Woodbury County

Woodbury County, Iowa Genealogy

Woodbury County, Iowa, USA. Click here for the Home page.


 by Elmer H Larson

            The American Indian played a very important role in the salvation of the early white man.  Indian corn saved the early pilgrims from starvation.  Corn has become the most important crop in the United States.

            The early beginning of corn has never been completely proven, but the place of origin is believed to be in the Peru-Bolivia area of South America or in the Mexico-Guatemala area.  These two areas contain the greatest number of corn varieties.

            The white man discovered that the Indians had many varieties of corn.  It has been estimated that they must have had 200 to 400 different varieties of corn up and down the coast and over North and South America.

            Indian women were the corn growers and they should be given credit for the development of many of the early varieties.  In the northeastern area the Indians grew a slender flint type of corn with 8 or 10 rows of kernels.  Further south in Virginia and the Carolinas, they raised a white heavily dented corn with 14 to 30 rows.  Other varieties on down into Mexico and South America were grown.

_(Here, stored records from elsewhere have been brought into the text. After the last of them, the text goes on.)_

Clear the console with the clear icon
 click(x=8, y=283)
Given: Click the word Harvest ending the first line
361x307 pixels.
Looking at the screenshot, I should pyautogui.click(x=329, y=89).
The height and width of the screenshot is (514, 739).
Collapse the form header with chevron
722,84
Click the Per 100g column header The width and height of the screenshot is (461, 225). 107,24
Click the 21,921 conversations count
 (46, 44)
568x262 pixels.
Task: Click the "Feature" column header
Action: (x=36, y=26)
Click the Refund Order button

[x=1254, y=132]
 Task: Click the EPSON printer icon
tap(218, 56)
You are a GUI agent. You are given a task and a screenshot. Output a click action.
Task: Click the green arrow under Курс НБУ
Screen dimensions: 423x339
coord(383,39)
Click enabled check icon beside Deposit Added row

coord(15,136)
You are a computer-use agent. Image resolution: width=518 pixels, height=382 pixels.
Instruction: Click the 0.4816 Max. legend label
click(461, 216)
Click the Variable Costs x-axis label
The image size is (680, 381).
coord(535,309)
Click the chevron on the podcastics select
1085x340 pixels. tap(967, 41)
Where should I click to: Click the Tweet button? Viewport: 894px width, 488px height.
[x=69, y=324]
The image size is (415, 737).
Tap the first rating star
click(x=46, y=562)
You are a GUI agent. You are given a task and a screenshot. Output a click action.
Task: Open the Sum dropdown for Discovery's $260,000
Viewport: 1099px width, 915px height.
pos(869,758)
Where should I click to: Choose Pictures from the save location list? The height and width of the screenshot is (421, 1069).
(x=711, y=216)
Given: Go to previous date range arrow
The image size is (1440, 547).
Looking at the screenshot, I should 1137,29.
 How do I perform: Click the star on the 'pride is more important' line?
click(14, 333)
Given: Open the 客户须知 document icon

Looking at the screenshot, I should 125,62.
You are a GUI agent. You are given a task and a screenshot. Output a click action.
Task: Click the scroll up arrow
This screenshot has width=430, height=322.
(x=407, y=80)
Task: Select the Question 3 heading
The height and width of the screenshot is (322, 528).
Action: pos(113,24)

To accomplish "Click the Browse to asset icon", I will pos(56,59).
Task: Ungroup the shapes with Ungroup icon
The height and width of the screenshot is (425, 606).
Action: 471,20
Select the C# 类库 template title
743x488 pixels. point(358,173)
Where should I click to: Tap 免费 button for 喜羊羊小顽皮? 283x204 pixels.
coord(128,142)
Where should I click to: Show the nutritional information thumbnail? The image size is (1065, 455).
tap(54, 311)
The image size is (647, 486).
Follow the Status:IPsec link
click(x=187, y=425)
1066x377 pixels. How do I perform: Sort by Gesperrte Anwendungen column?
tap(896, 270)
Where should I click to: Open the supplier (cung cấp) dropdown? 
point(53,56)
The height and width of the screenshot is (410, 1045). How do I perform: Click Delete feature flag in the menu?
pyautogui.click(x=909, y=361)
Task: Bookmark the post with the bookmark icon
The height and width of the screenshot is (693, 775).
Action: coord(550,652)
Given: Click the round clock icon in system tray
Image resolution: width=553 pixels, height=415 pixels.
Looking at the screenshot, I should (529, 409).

            The Indians were producing corn for food.  Little did anyone realize that they were also developing many varieties of open pollinated corn.  These the white man would later develop to higher levels and finally into the making of hybrid corn.

            Corn was the main food crop for most of the Indians of North and South America.  Corn has become a major crop in the world’s list of foot crops.

            As a boy, Henry Wallace became interested in growing corn.  When he was 16 years of age in1904, he attended a corn show which was judged by Professor Holden of Illinois who was regarded as a good authority in this field.  When the judging was finished, young Henry went over to talk with Professor Holden.  He asked several questions and one of them was if the sample placing first would out-yield the sample placing last.  Professor explained how the blue ribbon corn would not only out-yield but would be better quality than the sample placing last.

            Young Henry asked if he could get some of the seed to plant next spring.  This was done with all the samples and after the harvesting (with witnesses) it was determined that the last sample yielded more than the average from all the better samples.

            Young Henry was now convinced that there must be a better way to improve corn breeding.